FIG. 9 is a chart illustrating a switch from a first operation mode to a second operation mode.

 DESCRIPTION OF EMBODIMENTS

Embodiments of the heat-recovery-type refrigeration apparatus according to the present invention are described below with reference to the drawings. The specific configuration of the heat-recovery-type refrigeration apparatus according to the present invention is not limited by the embodiments and modifications thereof described below, and can be modified within a range that does not depart from the gist of the invention.

(1) Configuration of the Heat-Recovery-Type Refrigeration Apparatus (Simultaneous-Cooling/Heating-Operation-Type Air Conditioning Apparatus)

FIG. 1 is a schematic configuration diagram illustrating the simultaneous-cooling/heating-operation-type air conditioning apparatus 1 as an embodiment of the heat-recovery-type refrigeration apparatus according to the present invention. The simultaneous-cooling/heating-operation-type air conditioning apparatus 1 is used for indoor air cooling/heating in a building or the like by performing a vapor-compression-type refrigerating cycle.

The simultaneous-cooling/heating-operation-type air conditioning apparatus 1 has primarily a single heat-source unit 2, a plurality of (four in this case) usage units 3a, 3b, 3c, 3d, connecting units 4a, 4b, 4c, 4d connected to the usage units 3a, 3b, 3c, 3d, and refrigerant communicating pipes 7, 8, 9 for connecting the heat-source unit 2 and the usage units 3a, 3b, 3c, 3d via the connecting units 4a, 4b, 4c, 4d Specifically, a vapor-compression-type refrigerant circuit 10 of the simultaneous-cooling/heating-operation-type air conditioning apparatus 1 is configured by the connecting of the heat-source unit 2, the usage units 3a, 3b, 3c, 3d, the connecting units 4a, 4b, 4c, 4d, and the refrigerant communicating pipes 7, 8, 9. The simultaneous-cooling/heating-operation-type air conditioning apparatus 1 is also configured so that the usage units 3a, 3b, 3c, 3d can individually perform an air-cooling operation or an air-heating operation, and a refrigerant is sent from the usage unit for performing the air-heating operation to the usage unit for performing the air-cooling operation, whereby heat can be recovered between the usage units (i.e., simultaneous cooling/heating operation can be performed in which the air-cooling operation and the air-heating operation are performed simultaneously). The simultaneous-cooling/heating-operation-type air conditioning apparatus 1 is also configured so that the heat load of the heat-source unit 2 is balanced in accordance with the overall heat load of the plurality of usage units 3a, 3b, 3c, 3d taking into account the heat recovery (simultaneous cooling/heating operation) described above.

<Usage Units>

The usage units 3a, 3b, 3c, 3d are installed by being built into or suspended from an indoor ceiling of a building or the like, by hanging on the indoor wall surface, or by other means. The usage units 3a, 3b, 3c, 3d are connected to the heat-source unit 2 via the refrigerant communicating pipes 7, 8, 9 and the connecting units 4a, 4b, 4c, 4d, and constitute a portion of the refrigerant circuit 10.
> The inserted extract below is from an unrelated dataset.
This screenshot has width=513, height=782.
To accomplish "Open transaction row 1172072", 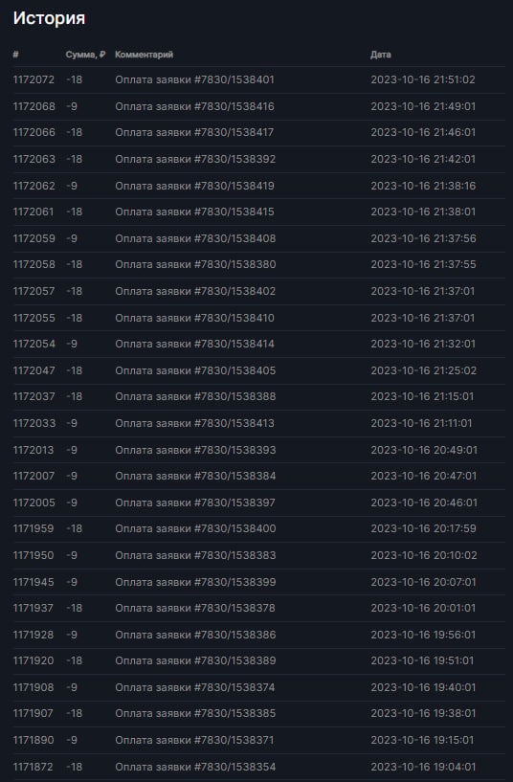I will point(258,79).
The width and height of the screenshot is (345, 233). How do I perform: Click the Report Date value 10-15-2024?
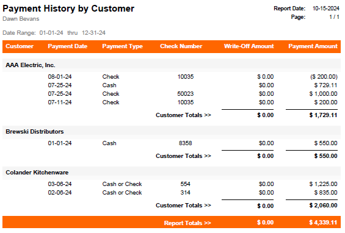tap(326, 9)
The configuration of the usage units 3a, 3b, 3c, 3d will next be described. The usage unit 3a and the usage units 3b, 3c, 3d have the same configuration. Therefore, only the configuration of the usage unit 3a will be described. To refer to the configuration of the usage units 3b, 3c, 3d, the subscripts “b,” “c,” and “d” are added instead of “a” to the reference signs for indicating the components of the usage unit 3a, and the components of the usage units 3b, 3c, 3d will not be described.

The usage unit 3a primarily constitutes a portion of the refrigerant circuit 10 and has a usage-side refrigerant circuit 13a (usage-side refrigerant circuits 13b, 13c, 13d in the usage units 3b, 3c, 3d, respectively). The usage-side refrigerant circuit 13a has primarily a usage-side flow rate adjusting valve 51a and a usage-side heat exchanger 52a.
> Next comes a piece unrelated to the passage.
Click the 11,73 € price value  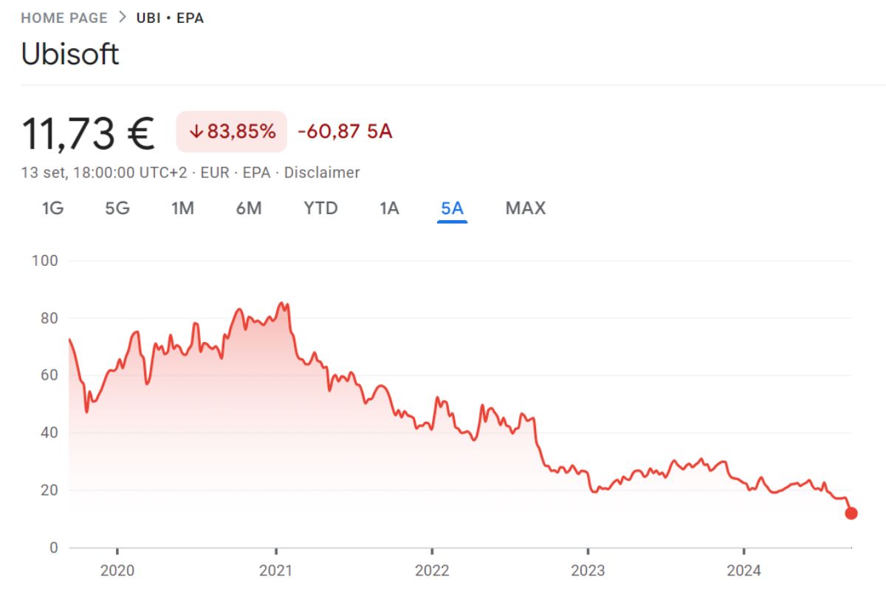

The usage-side flow rate adjusting valve 51a is an electric expansion valve, the opening degree of which is adjustable, connected to a liquid side of the usage-side heat exchanger 52a in order to perform adjustment and the like of the flow rate of the refrigerant flowing through the usage-side heat exchanger 52a.

The usage-side heat exchanger 52a is a device for exchanging heat between the refrigerant and an indoor air, and is a fin-and-tube type heat exchanger configured from a plurality of heat transfer tubes and fins, for example. Here, the usage unit 3a has an indoor fan 53a for drawing the indoor air into the unit and supplying the air indoors as a supply air after heat is exchanged, and is capable of causing heat to be exchanged between the indoor air and the refrigerant flowing through the usage-side heat exchanger 52a. The indoor fan 53a is driven by an indoor fan motor 54a.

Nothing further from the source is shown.